A compound \(\mathrm{YO}_{2}\) is \(50.0 \%\) (by mass) oxygen. What is the identity of Y? What is the molar mass of \(\mathrm{YO}_{2} ?\)

A gaseous mixture containing \(4.15 \mathrm{~mol}\) of hydrogen gas and \(7.13 \mathrm{~mol}\) of oxygen gas reacts to form steam. (a) Write a balanced equation for the reaction. (b) What is the limiting reactant? (c) What is the theoretical yield of steam in moles? (d) How many moles of the excess reactant remain unreacted?

Determine the simplest formulas of the following compounds: (a) saccharin, the artificial sweetener, which has the composition \(45.90 \% \mathrm{C}, 2.75 \% \mathrm{H}, 26.20 \% \mathrm{O}, 17.50 \% \mathrm{~S}\), and \(7.65 \% \mathrm{~N}\) (b) allicin, the compound that gives garlic its characteristic odor, which has the composition \(6.21 \% \mathrm{H}, 44.4 \% \mathrm{C}, 9.86 \% \mathrm{O}\), and \(39.51 \% \mathrm{~S}\). (c) sodium thiosulfate, the fixer used in developing photographic film, which has the composition \(30.36 \% \mathrm{O}, 29.08 \% \mathrm{Na}\), and \(40.56 \% \mathrm{~S}\).

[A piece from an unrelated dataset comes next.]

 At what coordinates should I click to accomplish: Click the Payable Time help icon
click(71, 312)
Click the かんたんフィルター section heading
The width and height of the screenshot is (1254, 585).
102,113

Determine whether the statements given below are true or false. (a) The mass of an atom can have the unit mole. (b) In \(\mathrm{N}_{2} \mathrm{O}_{4}\), the mass of the oxygen is twice that of the nitrogen. (c) One mole of chlorine atoms has a mass of \(35.45 \mathrm{~g}\). (d) Boron has an average atomic mass of \(10.81\) amu. It has two isotopes, \(\mathrm{B}-10(10.01\) amu \()\) and \(\mathrm{B}-11(11.01 \mathrm{amu}) .\) There is more naturally occurring B-10 than B-11. (e) The compound \(\mathrm{C}_{6} \mathrm{H}_{12} \mathrm{O}_{2} \mathrm{~N}\) has for its simplest formula \(\mathrm{C}_{3} \mathrm{H}_{6} \mathrm{ON}_{1 / 2}\). (f) A 558.5-g sample of iron contains ten times as many atoms as \(0.5200 \mathrm{~g}\) of chromium. (g) If \(1.00\) mol of ammonia is mixed with \(1.00\) mol of oxygen the following reaction occurs, $$ 4 \mathrm{NH}_{3}(g)+5 \mathrm{O}_{2}(g) \longrightarrow 4 \mathrm{NO}(g)+6 \mathrm{H}_{2} \mathrm{O}(l) $$ All the oxygen is consumed. (h) When balancing an equation, the total number of moles of reactant molecules must equal the total number of moles of product molecules.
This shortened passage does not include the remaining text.